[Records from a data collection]

Start of Block

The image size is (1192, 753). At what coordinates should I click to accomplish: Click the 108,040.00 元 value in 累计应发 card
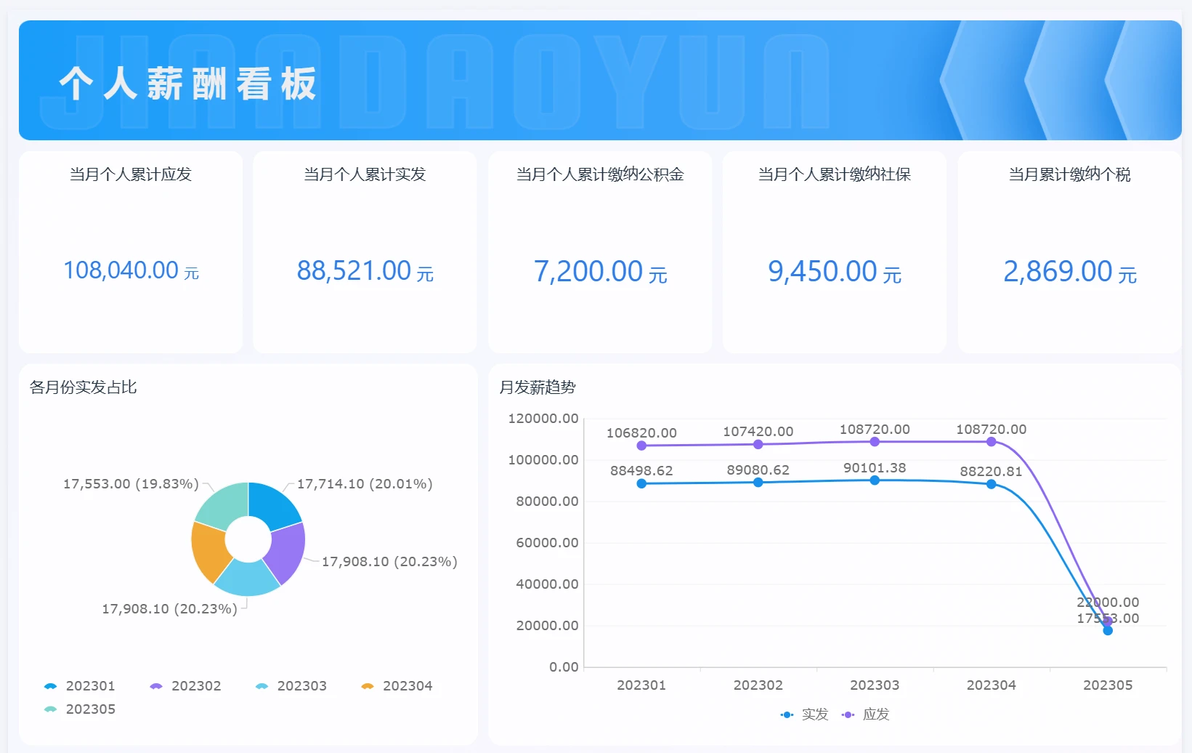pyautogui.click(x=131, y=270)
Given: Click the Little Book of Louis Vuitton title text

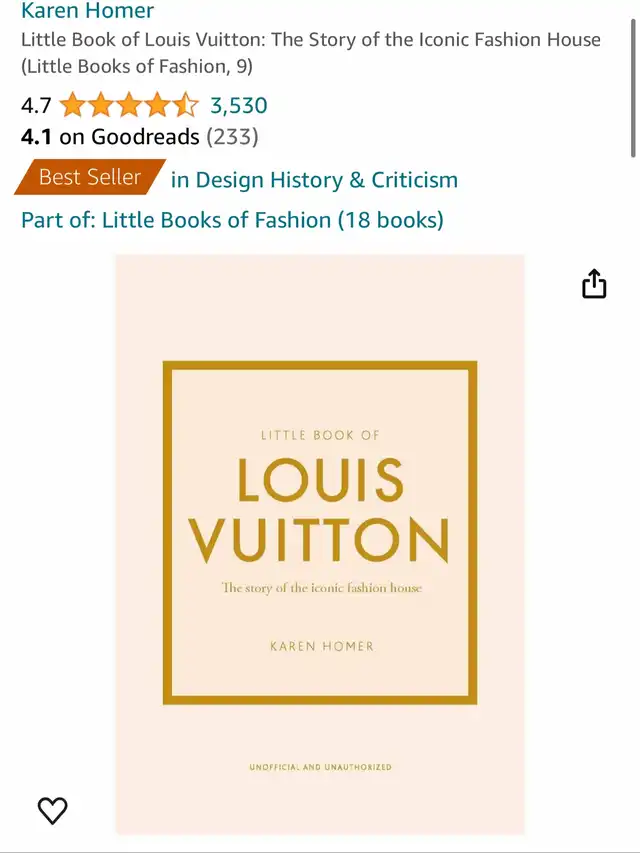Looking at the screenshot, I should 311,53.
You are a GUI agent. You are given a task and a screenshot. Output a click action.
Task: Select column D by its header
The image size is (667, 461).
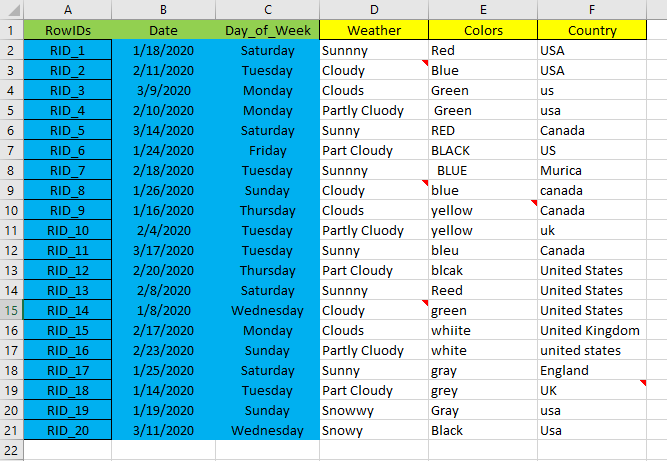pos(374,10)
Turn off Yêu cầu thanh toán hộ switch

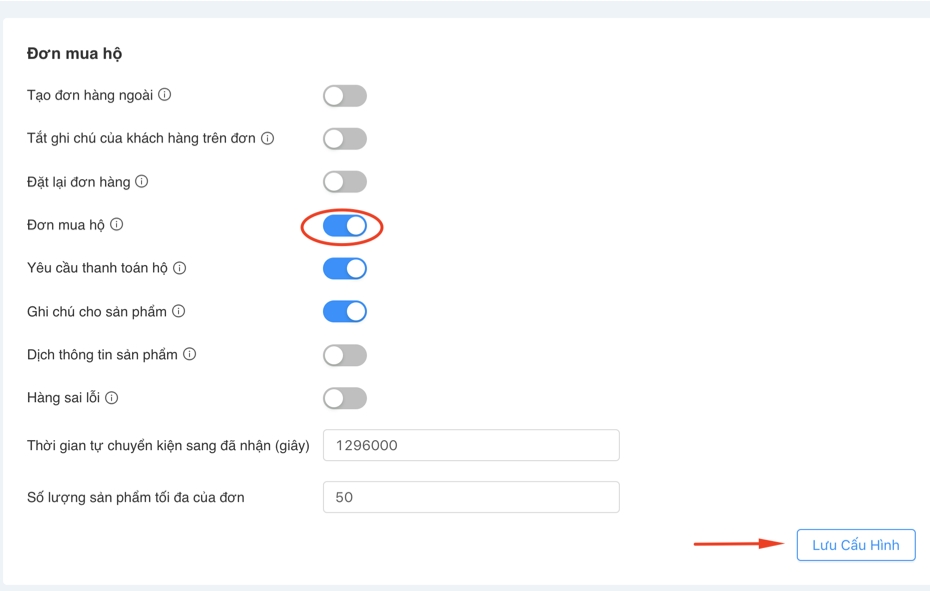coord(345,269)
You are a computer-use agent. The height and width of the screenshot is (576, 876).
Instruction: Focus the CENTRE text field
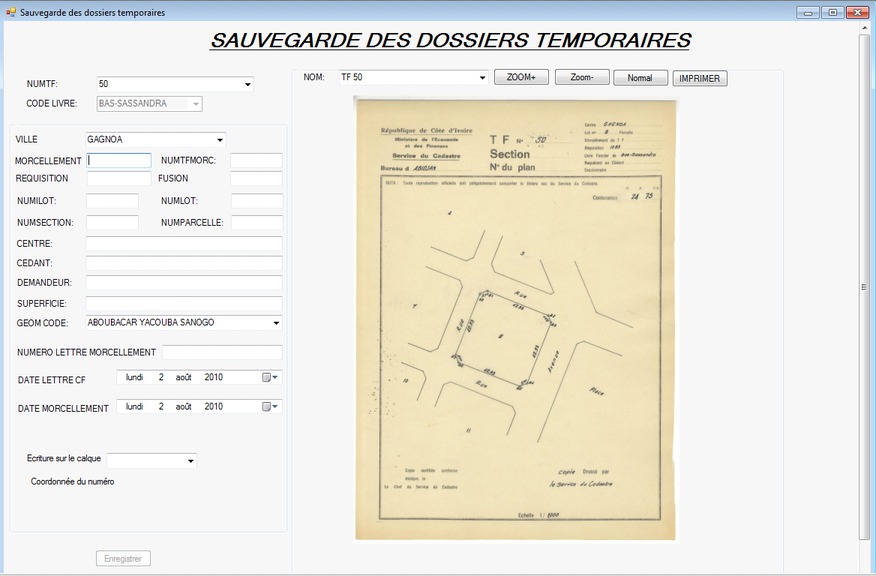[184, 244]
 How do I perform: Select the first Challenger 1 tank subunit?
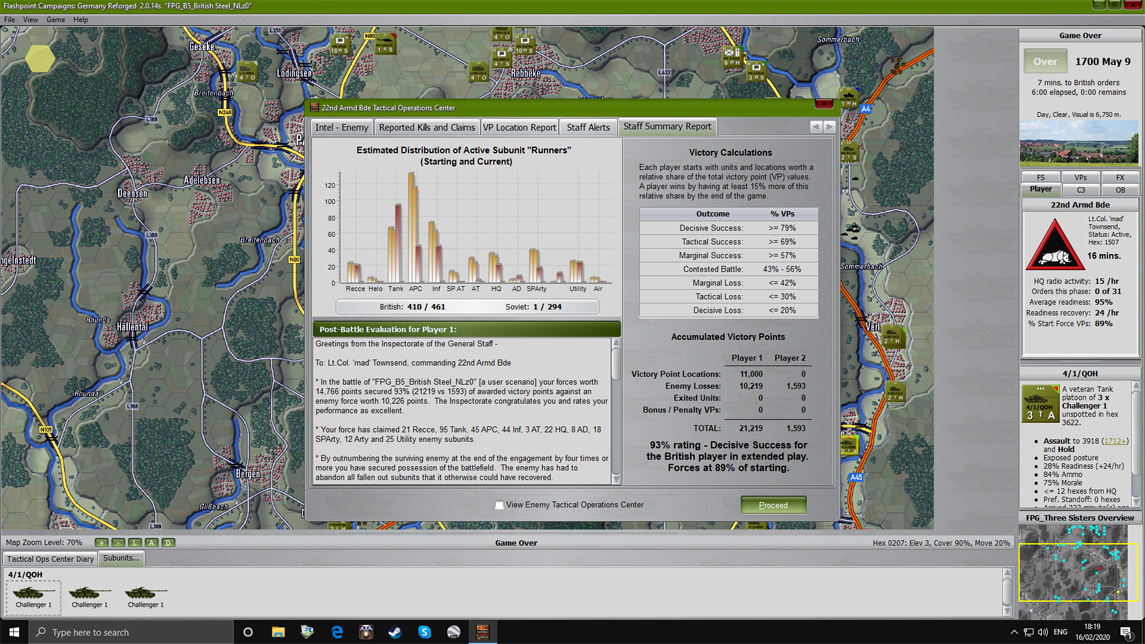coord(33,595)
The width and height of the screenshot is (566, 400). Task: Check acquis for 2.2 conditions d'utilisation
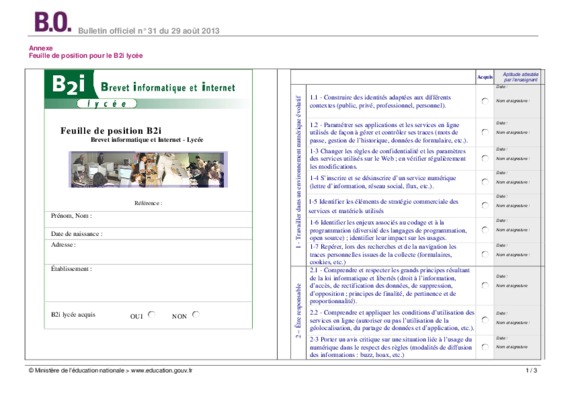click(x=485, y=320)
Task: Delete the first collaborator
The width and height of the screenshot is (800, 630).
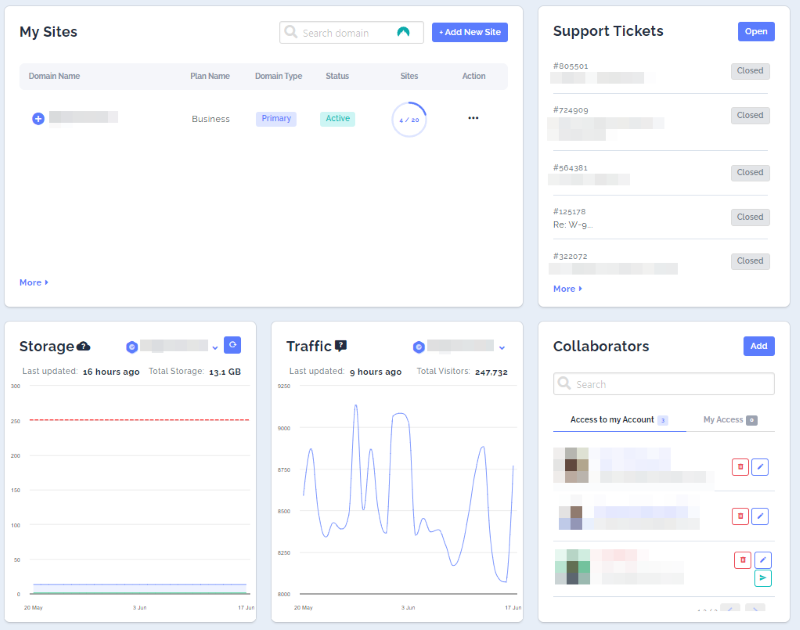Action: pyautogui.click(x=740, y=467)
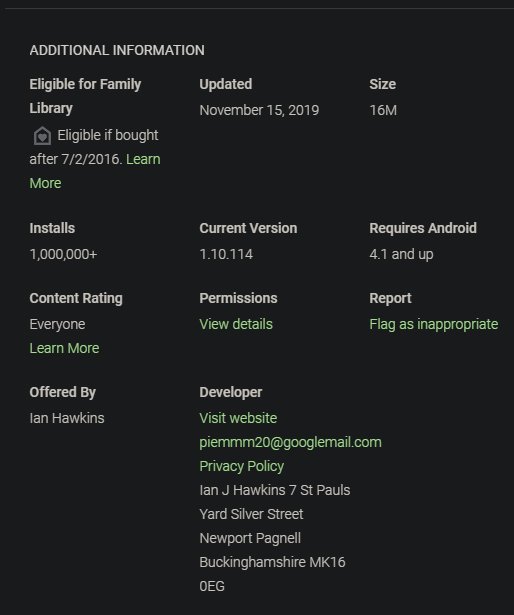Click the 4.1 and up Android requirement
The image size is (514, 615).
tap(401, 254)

End of Block

Task prompt
Once the line containing "Given: Click the" is found, it and every line through the end of the records above should be output exactly, with no pictures.

Written solution
Given: Click the Little Book of Louis Vuitton title text

Looking at the screenshot, I should 311,53.
You are a GUI agent. You are given a task and a screenshot. Output a click action.
Task: Select column D by its header
The image size is (667, 461).
pos(374,10)
Turn off Yêu cầu thanh toán hộ switch

coord(345,269)
You are a computer-use agent. The height and width of the screenshot is (576, 876).
Instruction: Focus the CENTRE text field
[184, 244]
 How do I perform: Select the first Challenger 1 tank subunit?
coord(33,595)
The width and height of the screenshot is (566, 400). Task: Check acquis for 2.2 conditions d'utilisation
click(x=485, y=320)
Task: Delete the first collaborator
The width and height of the screenshot is (800, 630).
Action: pyautogui.click(x=740, y=467)
Click the 4.1 and up Android requirement
The image size is (514, 615).
tap(401, 254)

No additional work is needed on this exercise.